4.    Hak gadai adalah hak yang didahulukan
Hak gadai adalah hak yang didahulukan. Ini dapat diketahui dari ketentuan Pasal 1133 dan 1150 KUHPerdata. Karena piutang dengan hak gadai mempunyai hak untuk didahulukan daripada piutang-piutang lainnya, maka kreditor pemegang gadai mempunyai hak mendahulu (droit de preference). Benda yang menjadi obyek gadai adalah benda bergerak baik yang bertubuh maupun tidak bertubuh. 
5.    Hak gadai 
Adalah hak yang kuat dan mudah penyitaannya. Menurut Pasal 1134 ayat (2) KUH Perdata dinyatakan bahwa: “Hak gadai dan hipotik lebih diutamakan daripada privilege, kecuali jika undang-undang menentukan sebaliknya“. Dari bunyi pasal tersebut jelas bahwa hak gadai mempunyai kedudukan yang kuat. Di samping itu kreditor pemegang gadai adalah termasuk kreditor separatis. Selaku separatis, pemegang gadai tidak terpengaruh oleh adanya kepailitan si debitor.

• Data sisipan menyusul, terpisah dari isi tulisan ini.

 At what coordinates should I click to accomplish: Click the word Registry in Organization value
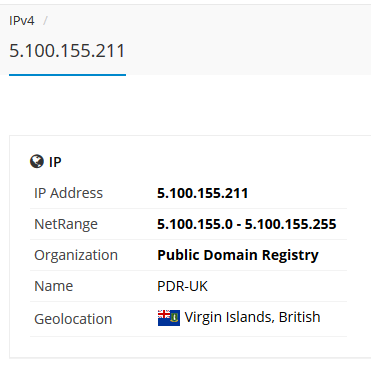[x=290, y=256]
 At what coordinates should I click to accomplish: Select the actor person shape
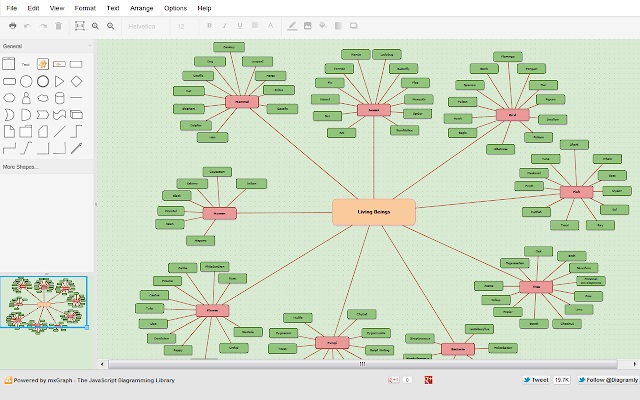pyautogui.click(x=26, y=98)
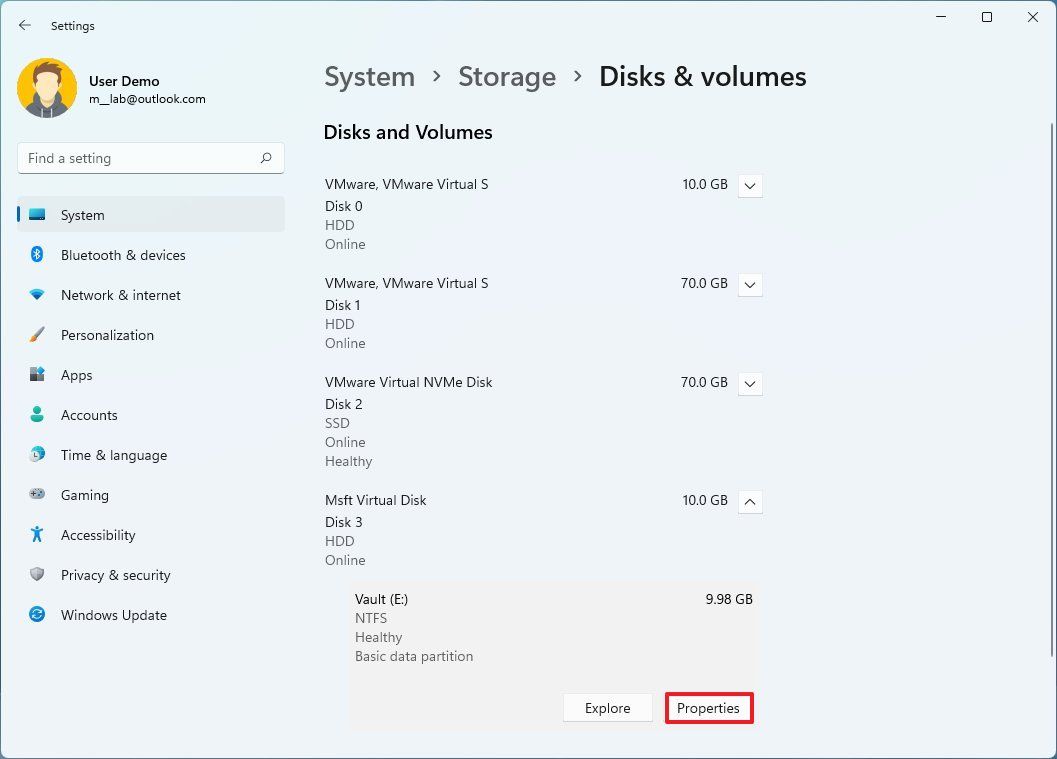This screenshot has height=759, width=1057.
Task: Click the back arrow at top left
Action: (24, 25)
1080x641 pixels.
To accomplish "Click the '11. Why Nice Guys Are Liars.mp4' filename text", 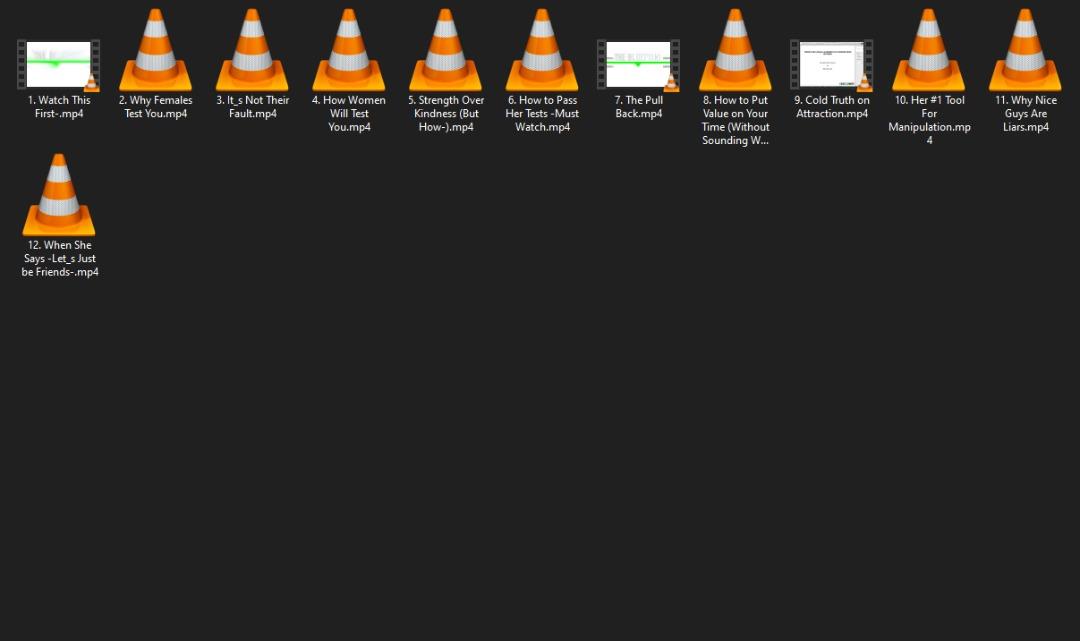I will click(1025, 114).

Kemudian apabila si debitor wanprestasi, pemegang gadai dapat dengan mudah menjual benda gadai tanpa memerlukan perantaraan hakim, asalkan penjualan benda gadai dilakukan di muka umum dengan lelang dan menurut kebiasaan setempat dan harus memberitahukan secara tertulis lebih dahulu akan maksud-maksud yang akan dilakukan oleh pemegang gadai apabila tidak ditebus (Pasal 1155 ayat (2) KUH Perdata). Jadi di sini acara penyitaan lewat juru sita dengan ketentuan-ketentuan menurut Hukum Acara Perdata tidak berlaku bagi gadai.

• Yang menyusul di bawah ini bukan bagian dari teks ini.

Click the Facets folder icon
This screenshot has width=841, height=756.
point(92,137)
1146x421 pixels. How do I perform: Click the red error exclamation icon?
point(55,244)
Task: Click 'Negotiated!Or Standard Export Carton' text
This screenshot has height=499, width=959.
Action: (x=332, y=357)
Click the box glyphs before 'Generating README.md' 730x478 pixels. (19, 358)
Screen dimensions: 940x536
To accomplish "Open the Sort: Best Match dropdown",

2.4.   Ruang Lingkup Gadai (Rahn)
Didalam perjanjian gadai objek-objek gadai menurut hukum perdata tersebut selalu mengikuti dari perjanjian gadai. Objek tersebut memiliki kekuatan hukum sesuai dengan hak kebendaan yang selalu mengikat dalam suatu perjanjian gadai. Hak kebendaan tersebut di dalam hukum perdata mengandung ciri-ciri sebagai berikut[19] :
1.      Benda yang dijadikan sebagai benda jaminan senantiasa dibebani hak tanggungan. Hal ini dapat kita lihat dengan jelas sebagaimana diatur dalam pasal 1150 KUH Perdata.

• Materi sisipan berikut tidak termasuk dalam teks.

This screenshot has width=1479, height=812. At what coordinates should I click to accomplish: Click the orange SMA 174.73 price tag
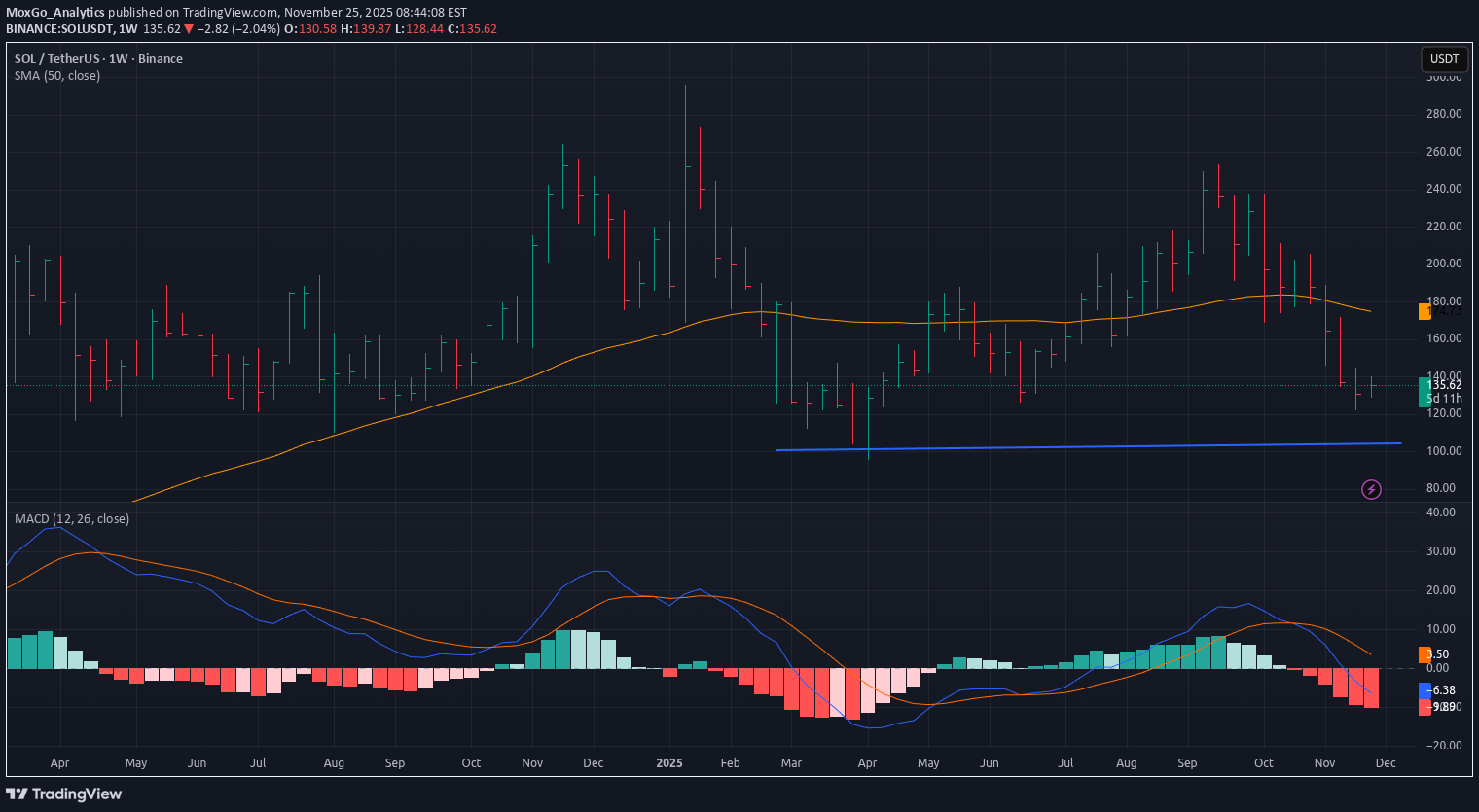point(1425,310)
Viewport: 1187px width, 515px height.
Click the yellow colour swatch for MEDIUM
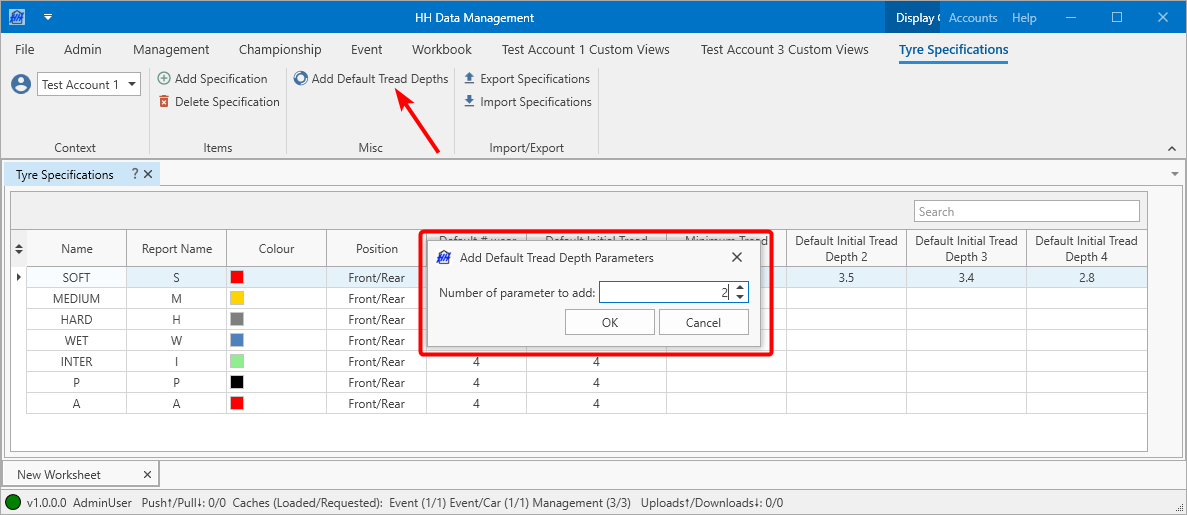[237, 298]
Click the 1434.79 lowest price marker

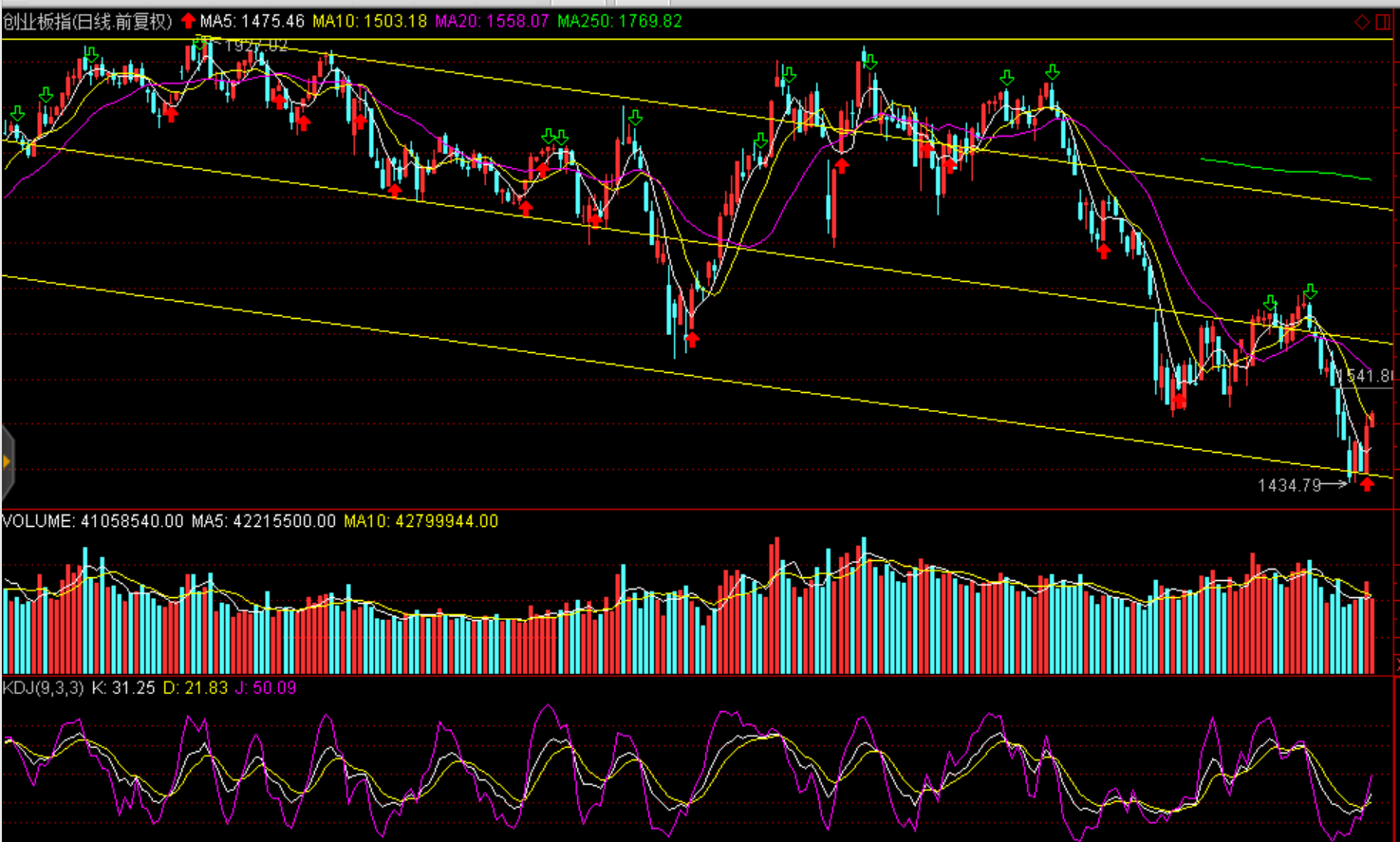pos(1289,485)
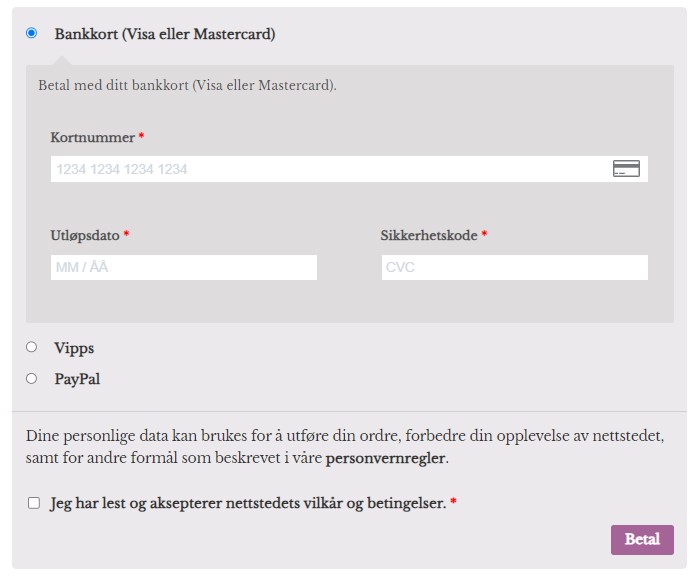Open the personvernregler link

click(x=386, y=459)
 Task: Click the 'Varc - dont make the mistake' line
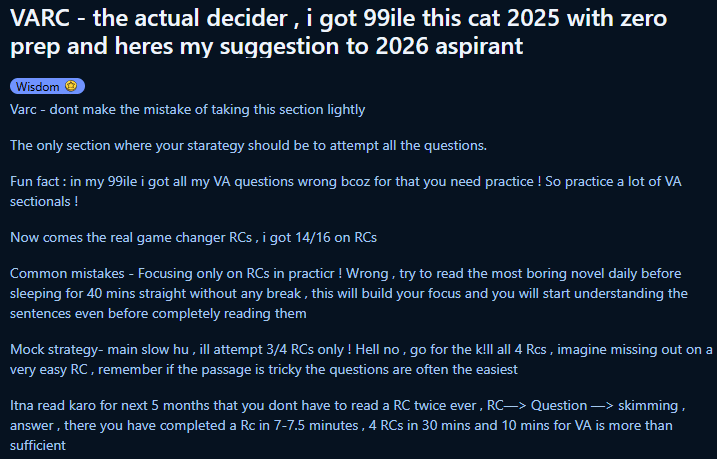click(187, 110)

2.      Si berpiutang yang memegang gadai menuntut haknya untuk menerima pelunasan pembayaran hutang dengan satu pembuktian pokok sebagaimana diatur dalam Pasal 1151 KUH Perdata yang berbunyi sebagai berikut "Persetujuan gadai dibuktikan dengan segala alat yang diperbolehkan bagi pembuktian persetujuan pokok".
3.      Objeknya adalah benda bergerak baik berwujud maupun tidak berwujud.
4.      Hak gadai merupakan hak yang dilakukan atas pembayaran dari pada orang-orang berpiutang lainnya.
5.      Benda yang dijadikan objek gadai merupakan benda yang tidak dalam sengketa dan bermasalah.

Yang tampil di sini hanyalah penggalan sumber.